The Proliferation of a ‘Second Fundamentalism’ with Theological Concerns
The Fundamentalism-Secularism imagination is being disrupted in large part through a new kind of fundamentalism which has proliferated among evangelicals oriented to justice, particularly those who would identify as Neo-Evangelical or Post-Evangelical in Michael Graham’s formulation. These concerns about justice are not simply social in nature, but they are also very much theological, and this means that this ‘Second Fundamentalism’[1] cannot be simply viewed as one step away from secularism and unbelief.
Using the term ‘fundamentalism’ in any identifier can sound like a back-handed way to mark advocates of justice with disparaging terminology, but it is precisely their similarity to the original fundamentalism of the early 1900s that is important for understanding how they disrupt the simplistic linear imagination.
Consider some well-known quotes of J. Gresham Machen, which I have lightly edited to show how much Christian advocates of social justice today sound like him (with substituted words in italics):
“It is impossible to be a true soldier of Jesus Christ and not fight for justice.”
“I can see little consistency in a type of Christian activity which preaches the gospel on the street corners and at the ends of earth, but neglects the children next door.”
“Christianity is not engrossed by this transitory America, but measures all things by the thought of love.”
“Patriotism is a mighty force. It is either subservient to the gospel or else it is the deadliest enemy of the gospel.”

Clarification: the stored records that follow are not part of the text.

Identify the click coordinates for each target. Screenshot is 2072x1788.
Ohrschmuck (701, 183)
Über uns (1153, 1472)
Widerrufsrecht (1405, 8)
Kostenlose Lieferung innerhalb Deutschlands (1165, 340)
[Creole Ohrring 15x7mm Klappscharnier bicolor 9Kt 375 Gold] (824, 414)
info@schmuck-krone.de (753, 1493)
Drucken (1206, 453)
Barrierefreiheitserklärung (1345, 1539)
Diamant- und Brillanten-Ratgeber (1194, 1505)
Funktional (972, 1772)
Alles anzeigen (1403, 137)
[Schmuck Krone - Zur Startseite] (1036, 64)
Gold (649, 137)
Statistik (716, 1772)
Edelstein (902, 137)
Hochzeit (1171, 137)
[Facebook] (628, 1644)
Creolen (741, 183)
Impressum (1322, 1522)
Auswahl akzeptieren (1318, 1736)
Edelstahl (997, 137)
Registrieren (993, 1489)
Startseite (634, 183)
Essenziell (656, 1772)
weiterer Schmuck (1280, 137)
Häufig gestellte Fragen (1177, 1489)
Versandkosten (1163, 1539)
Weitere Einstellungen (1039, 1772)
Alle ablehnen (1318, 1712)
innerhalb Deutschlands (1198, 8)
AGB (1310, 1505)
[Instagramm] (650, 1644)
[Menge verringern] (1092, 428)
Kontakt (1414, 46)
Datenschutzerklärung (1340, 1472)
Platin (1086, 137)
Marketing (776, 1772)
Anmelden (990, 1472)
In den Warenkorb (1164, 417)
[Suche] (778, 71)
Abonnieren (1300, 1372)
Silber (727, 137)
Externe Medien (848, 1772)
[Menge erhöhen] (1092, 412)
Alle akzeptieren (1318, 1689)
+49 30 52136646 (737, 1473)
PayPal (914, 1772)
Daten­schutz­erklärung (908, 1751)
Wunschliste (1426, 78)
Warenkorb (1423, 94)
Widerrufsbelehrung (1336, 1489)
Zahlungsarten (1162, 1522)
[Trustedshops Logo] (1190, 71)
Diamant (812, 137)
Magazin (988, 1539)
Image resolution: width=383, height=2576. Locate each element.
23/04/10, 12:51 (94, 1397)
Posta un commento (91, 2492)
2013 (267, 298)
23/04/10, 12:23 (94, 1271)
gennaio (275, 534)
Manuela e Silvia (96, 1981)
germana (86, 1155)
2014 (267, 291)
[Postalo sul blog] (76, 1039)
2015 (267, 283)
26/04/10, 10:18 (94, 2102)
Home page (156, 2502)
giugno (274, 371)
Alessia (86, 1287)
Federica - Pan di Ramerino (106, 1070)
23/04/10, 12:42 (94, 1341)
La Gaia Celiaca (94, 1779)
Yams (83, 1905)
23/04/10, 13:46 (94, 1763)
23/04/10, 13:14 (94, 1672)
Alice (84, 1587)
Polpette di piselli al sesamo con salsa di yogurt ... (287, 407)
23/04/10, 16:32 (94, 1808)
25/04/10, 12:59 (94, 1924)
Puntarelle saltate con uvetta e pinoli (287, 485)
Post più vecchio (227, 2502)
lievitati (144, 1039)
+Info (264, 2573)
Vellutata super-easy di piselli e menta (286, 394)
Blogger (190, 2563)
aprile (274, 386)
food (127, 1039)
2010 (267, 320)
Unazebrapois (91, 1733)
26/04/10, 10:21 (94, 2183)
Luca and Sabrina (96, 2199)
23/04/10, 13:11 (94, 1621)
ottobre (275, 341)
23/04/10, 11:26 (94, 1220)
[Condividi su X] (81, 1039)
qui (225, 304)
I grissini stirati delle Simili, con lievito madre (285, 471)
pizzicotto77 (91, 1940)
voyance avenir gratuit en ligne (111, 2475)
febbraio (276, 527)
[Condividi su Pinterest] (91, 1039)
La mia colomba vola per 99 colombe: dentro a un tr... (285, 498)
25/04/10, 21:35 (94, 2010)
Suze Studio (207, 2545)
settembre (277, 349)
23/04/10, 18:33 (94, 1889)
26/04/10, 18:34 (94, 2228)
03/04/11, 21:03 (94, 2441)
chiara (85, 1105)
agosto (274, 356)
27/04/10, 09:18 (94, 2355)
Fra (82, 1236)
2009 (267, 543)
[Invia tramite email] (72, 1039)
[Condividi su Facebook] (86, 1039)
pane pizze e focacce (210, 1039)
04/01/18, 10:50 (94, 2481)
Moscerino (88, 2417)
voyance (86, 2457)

Or compare Machen’s rousing call to stand strong against opposition to the gospel to Beth Moore’s call to do the same in the face of White supremacy:
Machen:
Let us not fear the opposition of men; every great movement in the Church from Paul down to modern times has been criticized on the ground that it promoted censoriousness and intolerance and disputing. Of course the gospel of Christ, in a world of sin and doubt will cause disputing; and if it does not cause disputing and arouse bitter opposition, that is a fairly sure sign that it is not being faithfully proclaimed.
Moore:
If you’re gonna let a little name-calling keep you from standing up for what you believe according to the Word of God… you ain’t ready. White supremacy has held tight in much of the church for so long because the racists outlasted the anti racists. Outlast THEM.
They’re going to call you a Marxist, a liberal (their worst possible derision) & a leftist. They’re going to make fun of your “wokeness” & they’re going to say you’ve departed all faithfulness to the Scriptures. If you teach or preach, they’ll say you are a false teacher/prophet.
Just as Tom Holland has argued in Dominion that secularism is an expected and unsurprising product of Christianity, so we might also say that the Second Fundamentalism is an unsurprising way to follow the lead of Machen.